◆ **CONSIGNES**:
1) Dans l'extrait sur le film « Ce sentiment de l'été », où Sasha s'écroule-t-elle ?
2) Poursuivez l'extrait sur le film « Ce sentiment de l'été » à partir de sa dernière phrase.

◆ **EXTRAIT FOURNI**:
·····

L'Alba Opéra, à deux pas de Pigalle. C'est dans cet hôtel au charme feutré que nous attend Anders Danielsen Lie, à l'affiche du premier film de Mikhaël Hers, "Ce sentiment de l'été". Inconfortablement assis sur une petite chaise du salon faisant face à l'accueil servant de décors au film, l'acteur longiligne de 37 ans ressemble étrangement au personnage qu'il incarne.
 
Petit pull en coton noir, traits tirés et regard cafardeux, le comédien semble ne pas avoir enlevé le costume. Celui de Lawrence. Ce jeune homme endeuillé, submergé par le vide et la solitude après la mort de sa compagne, Sasha. Que faire désormais du reste de sa vie ? Il ne sait pas vraiment. Tout lui est tombé dessus, comme ça. Trop vite. Froidement. Implacablement. Rien ne l'y préparait. C'était l'été à Berlin. Sasha s'était réveillée. Il faisait beau ce jour-là. Elle avait enfilé avec empressement un minuscule short en jean, un léger haut et s'était rendue au travail. Comme tous les matins. À la fin de la journée, sur le chemin du retour, elle s'écroule dans le parc voisin, là où ils étaient allés tant de fois tous les deux. Et voilà ce jeune américain perdu dans Berlin. Seul. Inutile. Absent. Mais il faut malgré tout se reconstruire. Y parviendra-t-il ? C'est ce chemin vers la lumière que filme Mikhaël Hers. L'élégance mélancolique de son acteur trainant délicatement son mal-être entre Berlin, Paris et New York.

·····

◆ **INFORMATIONS FOURNIES**:
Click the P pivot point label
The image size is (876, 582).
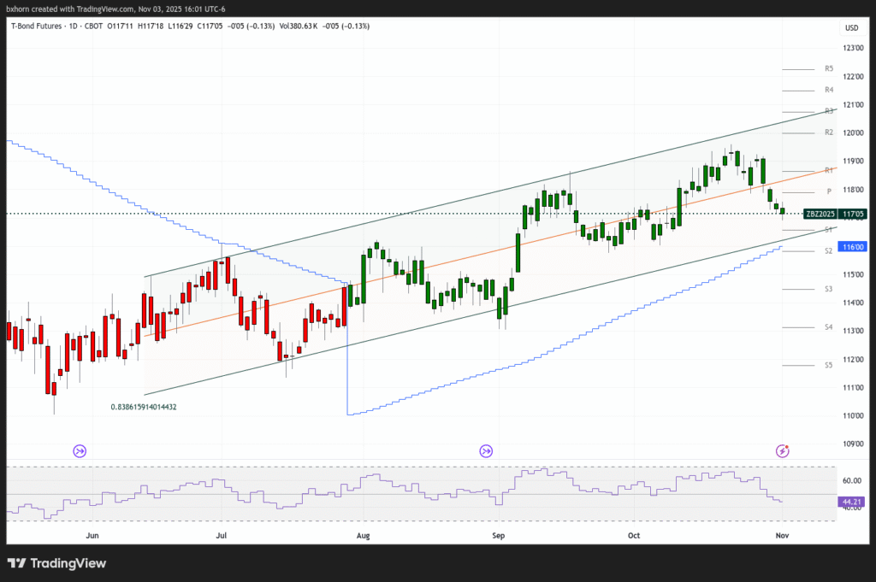[829, 191]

·····

◆ **RÉPONSES CI-DESSOUS**:
1) Dans le parc voisin, sur le chemin du retour.

2)
Mal de vivre

Ses grands yeux cerclés et délavés. Sa moue chagrineuse. Sa minceur. Anders Danielsen Lie est l'incarnation d'un mal de vivre. La figure du trentenaire tourmenté. "Promis, c'est mon dernier rôle dans ce genre avant un petit moment", sourit-il. "Un personnage comme celui-ci vous cantonne. Et je refuse d'être cantonné". Car ce rôle du mec torturé, il n'a cessé de le camper. 2008. Joachim Trier vient le chercher pour être Philipp, dans un premier long métrage en forme d'hommage godardien, "Nouvelle donne". Écrivain en herbe sombrant dans l'alcool et qui ne tardera pas à être interné en hôpital psychiatrique.
 
Mais c'est dans le second film de Trier, "Oslo, 31 août", libre adaptation, après celle de Louis Malle, du "Feu follet" de Pierre Drieu la Rochelle, qu'il irradie. Littéralement. Il est Anders, ancien écrivain fêtard et junkie en fin de cure de désintox. Il s'est débarrassé de quelques démons. Mais pas de cette tristesse, qui le ronge, sans cause explicite. "Tout va s'arranger", se répète-t-il tel un mantra. Comme pour s'en convaincre, sans y croire vraiment. Joachim Trier en a fait son acteur fétiche. Pourquoi ? Il ne semble pas le savoir lui-même. "Vous devriez lui demander", s'amuse l'acteur. "Je ne sais pas trop. Joachim est quelqu'un d'original, d'imprévisible. On se ressemble certainement un peu. Nous ne sommes pas des causeurs. Sans se parler, on se comprend. Avec lui, j'arrive à sortir de ma zone de confort. J'ai besoin de lui, de son regard, pour savoir si je suis bon ou pas. Je lui fais une confiance aveugle. C'est peut-être ça aussi qui lui plaît", plaisante-t-il.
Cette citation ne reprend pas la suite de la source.